Conversely, Bruno Latour blamed the loss of animistic ideas for the ecological crisis we currently face. According to him, the central problem of the present is the »loss of sense« of materiality through its reduction to abstract matter: in other words, the »rather naïve belief in a supposedly deanimated ›material world‹«. As a result, it is considered possible to »face Gaia« with a new animism; for instance, as Latour explains, »while you have your back to the future, you flee animism«.

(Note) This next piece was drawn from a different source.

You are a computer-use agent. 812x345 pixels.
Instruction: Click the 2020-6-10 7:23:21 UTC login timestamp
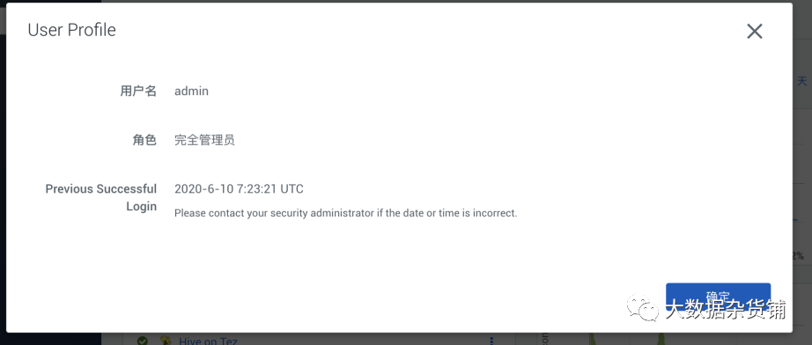coord(239,189)
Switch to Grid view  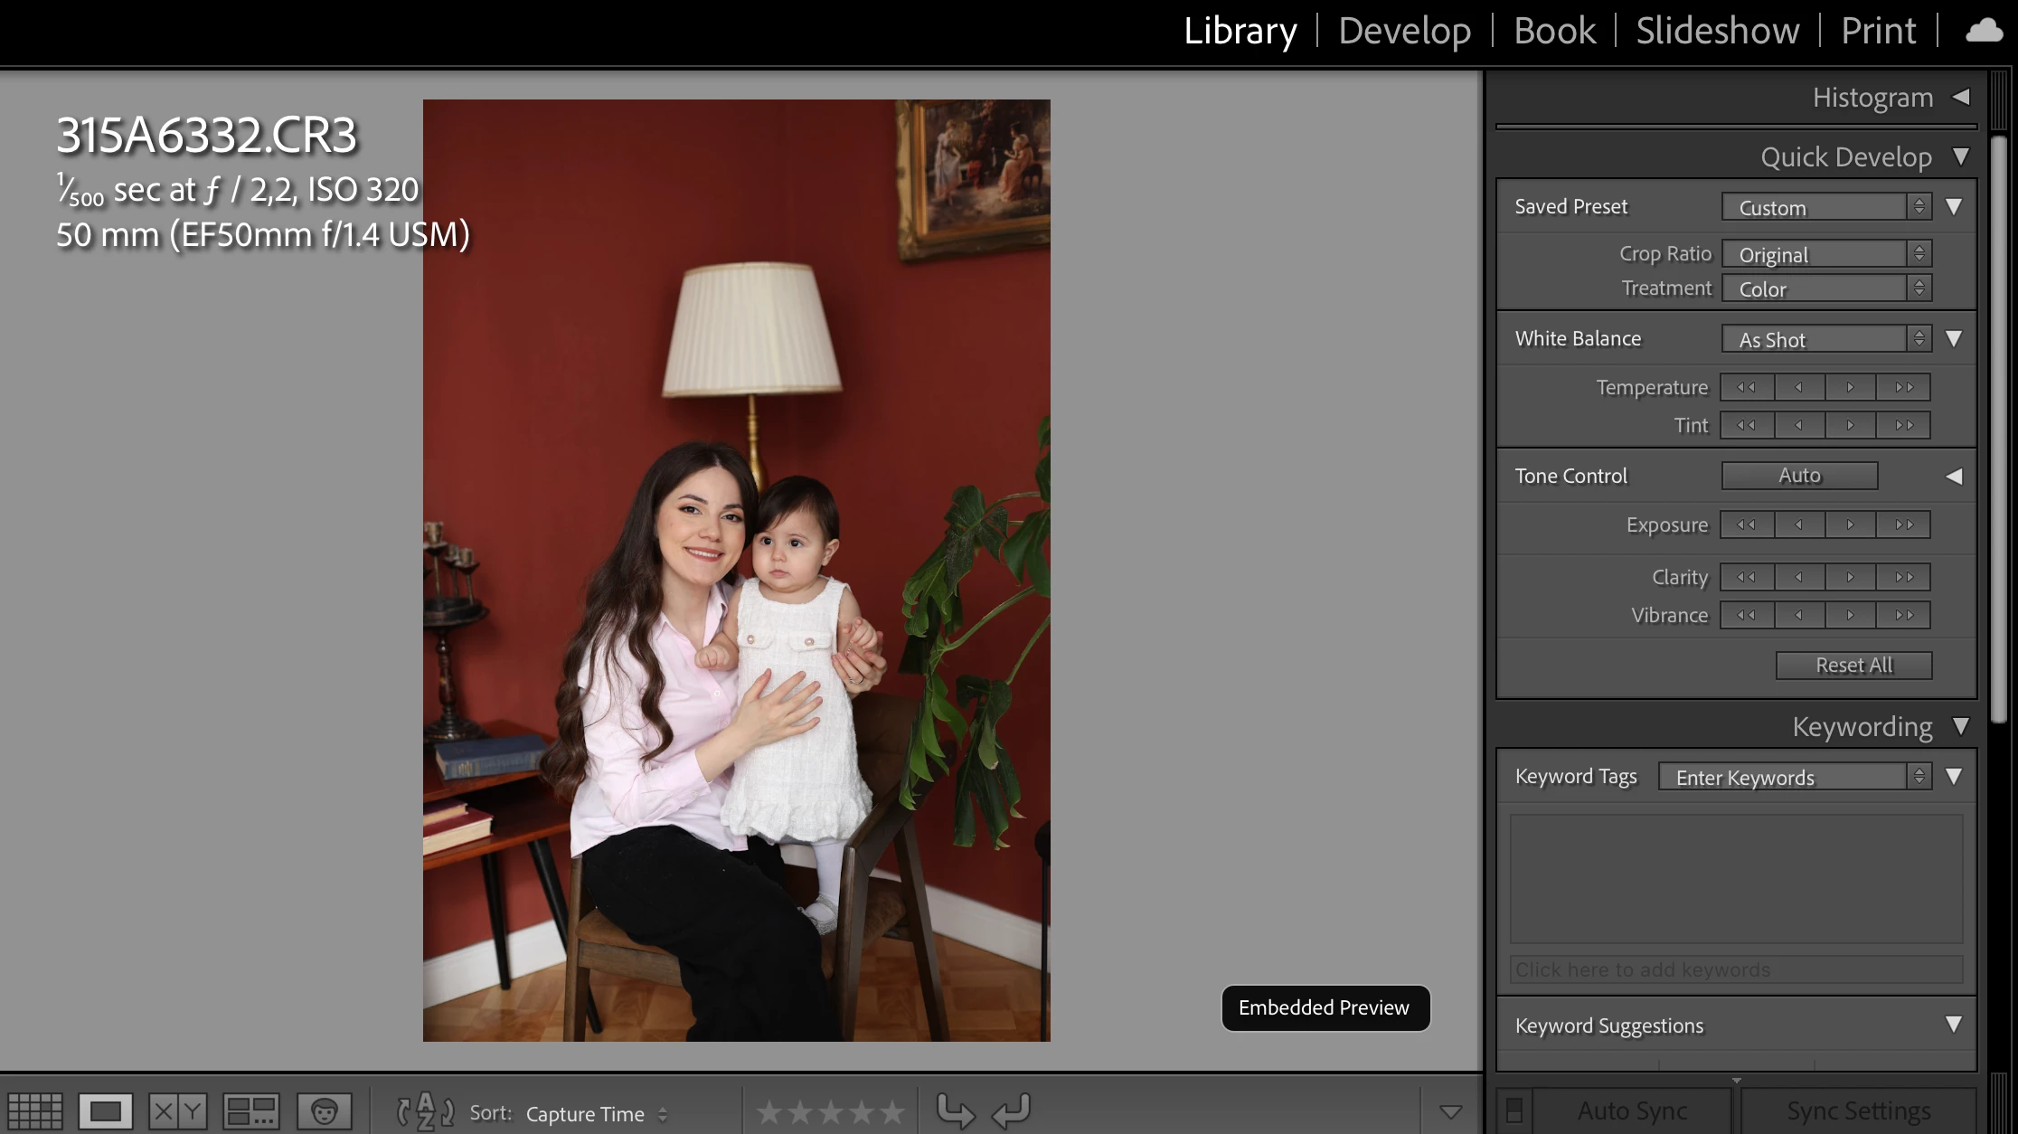click(x=34, y=1110)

This conference aims to anchor the debate on animism in German-language Media Studies, to locate it more precisely with a view to the ongoing dialog between (media) science and (media) art and to make its aspects and potentials recognizable and usable for a critique of capitalism. In doing so, it builds on references that were already made a few years ago to the relevance of the debate, among other things with regard to the intersectional decolonization of knowledge production. The focus here is on current developments in media technology. Three perspectives, figures or topics are of particular interest here: the new assistants, which include the currently much-discussed chatbots such as ChatGPT; the avatars that accompany us and which we encounter in virtual worlds; and the technical-media atmospheres that smart cities and other developments based on the Internet of Things bring with them.
With contributions from Ruth Anderwald, Volker Bernhard, Jenny Brockmann, Judith Dörrenbacher, Anselm Franke, Leonhard Grond, Moritz Hiller, Angela Melitopoulos, Matteo Pasquinelli, Patrick Urs Riechert, Elisabeth von Samsonow, Ephraim Schott, Erhard Schüttpelz, Henning Schmidgen, Mathias Schönher, Angelika Seppi and Elena Vogman.